I have a csv file with the following structure
| Name | Position |
|---|---|
| Albert | Producer |
| John | Director |
| Anna | Volunteer |
| Gaston | Tech |
| other 51 names | other 51 positions |
I need to create random groups where each group has one member from each position. There are only four positions across the dataset. The final result would be something like
| Name | Position | Group |
|---|---|---|
| Albert | Producer | Group 1 |
| John | Director | Group 1 |
| Anna | Volunteer | Group 1 |
| Gaston | Tech | Group 1 |
| Martin | Producer | Group 2 |
| Vanessa | Director | Group 2 |
| Charles | Volunteer | Group 2 |
| Milan | Tech | Group 2 |
What is the most efficient way to create these groups?
Thank you in advance!
CodePudding user response:
You can use two groupby.
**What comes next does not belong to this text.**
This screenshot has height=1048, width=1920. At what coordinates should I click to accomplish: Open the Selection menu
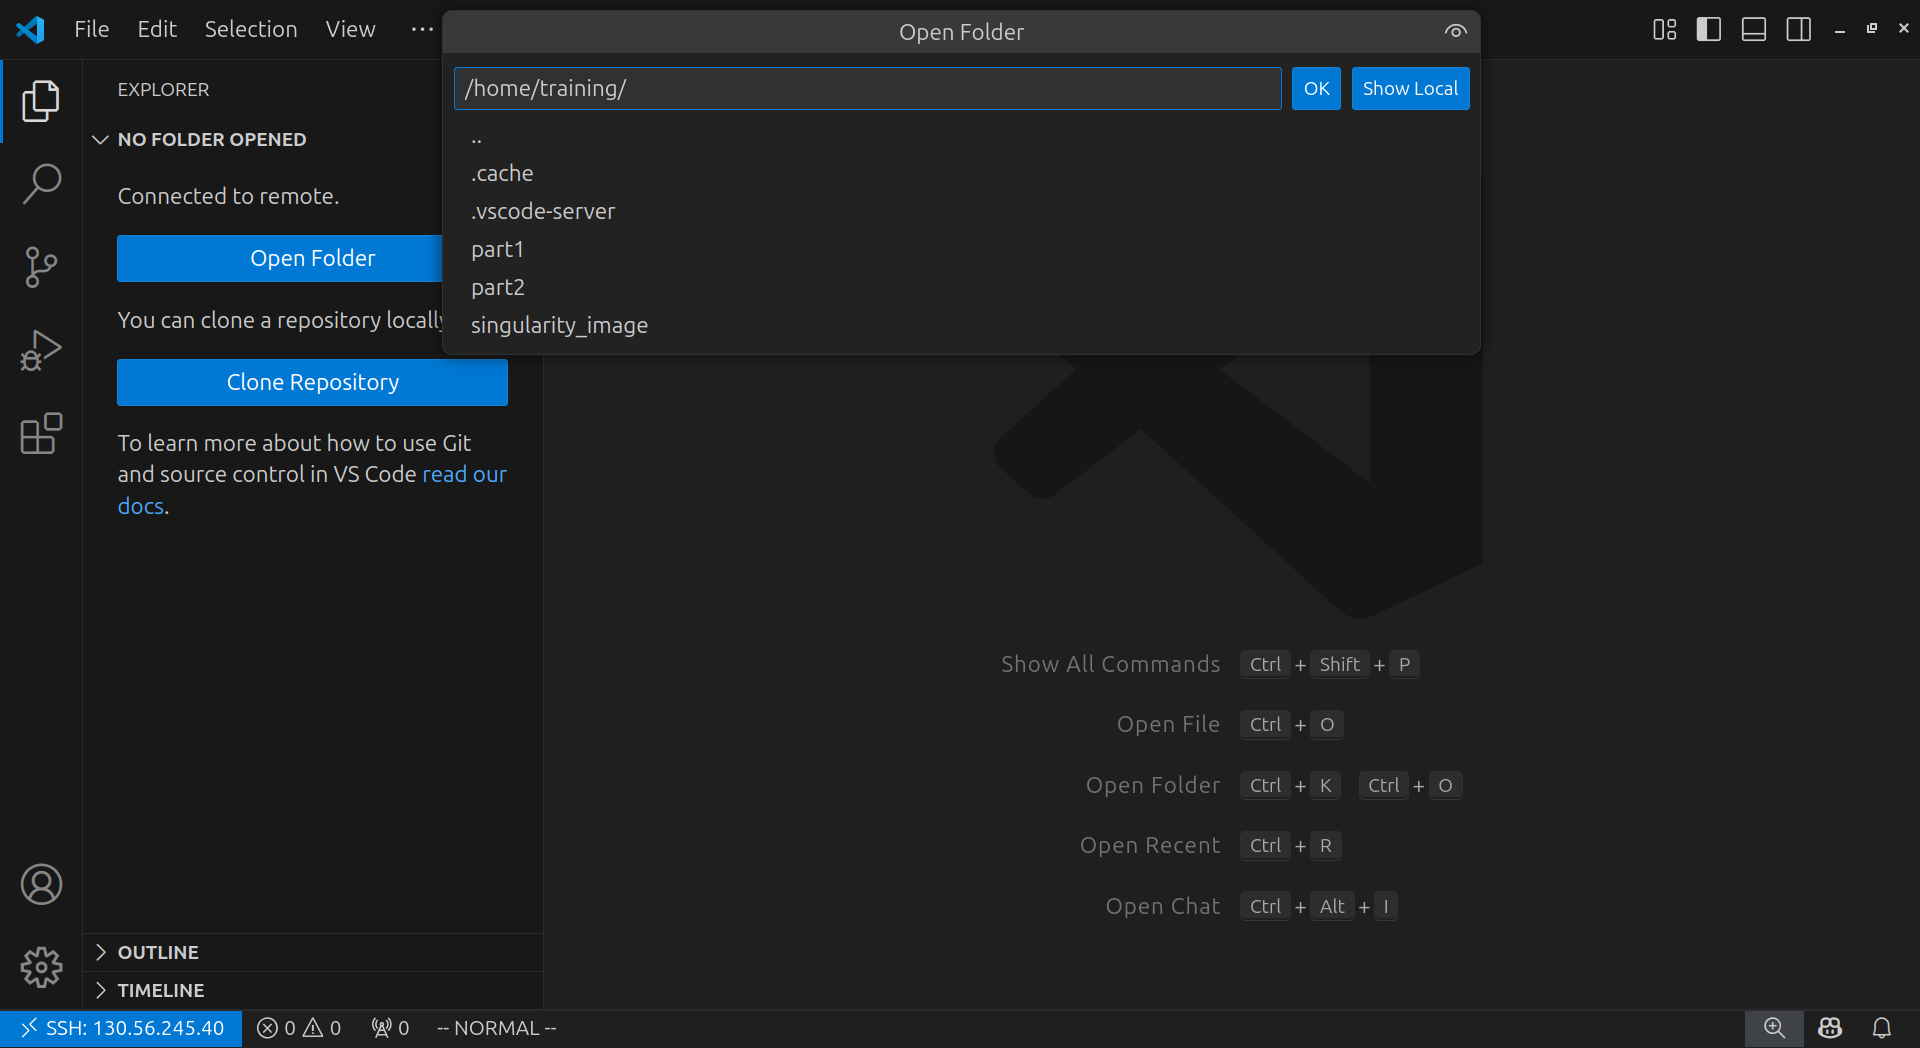(251, 30)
One to shuffle the Positions using sample(frac=1), and the other to assign the groups:
(df.groupby('Position').pipe(lambda d: d.sample(frac=1))
.assign(Group=lambda d: d.groupby('Position').cumcount().add(1))
.sort_values(by=['Group', 'Position']) # optional
)
example output:
Name Position Group
1 John Director 1
4 Martin Producer 1
3 Gaston Tech 1
6 Charles Volunteer 1
5 Vanessa Director 2
0 Albert Producer 2
7 Milan Tech 2
2 Anna Volunteer 2